Dawn Raynor's Lake District kayak challenge for respite centre
A mother of disabled twins is challenging herself to kayak around 13 lakes in the Lake District to help raise money to build a respite centre.
Dawn Raynor, from Moor Row in west Cumbria, has two sons with tuberous sclerosis, a condition which causes them to have several fits each day.
Although Callan and Ethan are 14 years old, they need constant care. Their closest respite centre is 20 miles away in Allerdale and only opens three days a week.
Mrs Raynor is hoping that by completing her challenge, she will raise enough money to help open a respite centre in west Cumbria to help other families facing similar challenges.
The 41-year-old said: "It is a complete utter nightmare. It is hard work... you can't relax around them at all, you're always on alert and I know that this isn't just my life, I know that this is a lot of people's lives in west Cumbria.
"You can't do anything normal as such and this respite centre would give them that normality.
"I want them to climb trees, I want them to have everything that every other child has.
"I couldn't bear the thought of my kids ending their lives and not have had somewhere fun to go, because that would kill me."
Her charity Give us a Break hopes to have a piece of land gifted as they will need to raise about £1m to open the centre.
The twins both have behaviour problems and learning difficulties. Callan can have up to 20 seizures in one day, some of which can be "quite aggressive".
Mrs Raynor now works part time to look after her sons, who only receive respite care for one night per month.
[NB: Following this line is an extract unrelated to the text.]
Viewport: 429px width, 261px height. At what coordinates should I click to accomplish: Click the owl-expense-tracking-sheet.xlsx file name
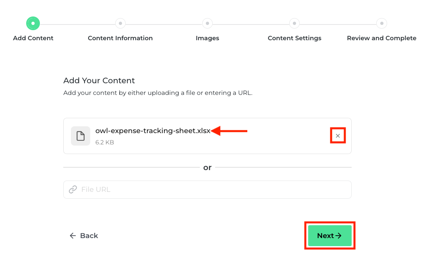pos(153,131)
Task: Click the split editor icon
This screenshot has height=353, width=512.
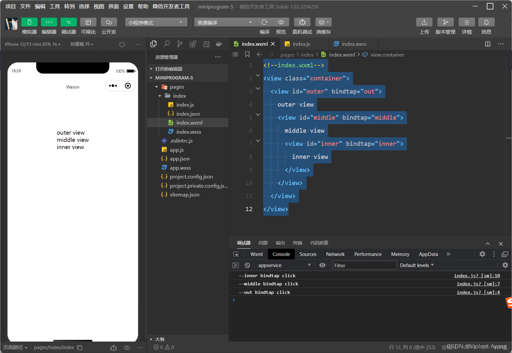Action: point(487,44)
"It's tiring but you have to just keep on smiling" she said.
"I choose not to let people see what is deep in me because if I was to walk around how I feel, I'd be a quivering mess.
"These kids are on limited time and time is not a good thing.
"There is times when you've felt at that very low ebb and you want to drive off the edge of a cliff.
"We've all been there and I know a lot of people probably won't admit to it, but we've all been there and it's a horrible place to be and this is why it is so important to get this done," Mrs Raynor said.
She said the "dream" was to build a safe environment for children with special needs to have fun in and to allow their parents to have a break knowing they are safe.
Cumbria County Council said there had been a "huge improvement" in services for disabled children over the past three years but admitted there were "still gaps" they hoped to develop.
Give us a Break has raised £15,000 since it began in 2010.
Mrs Raynor is taking part in the challenge with Martin Whitmill, from Cleator Moor, who kayaked from Cumbria to the Isle of Man with his dog Charlie.
She will have 48 hours to kayak the whole circumference of all the 13 lakes, with larger waters like Windermere and Ullswater potentially taking up to six hours to complete.
The challenge is set to take place on 8 and 9 September.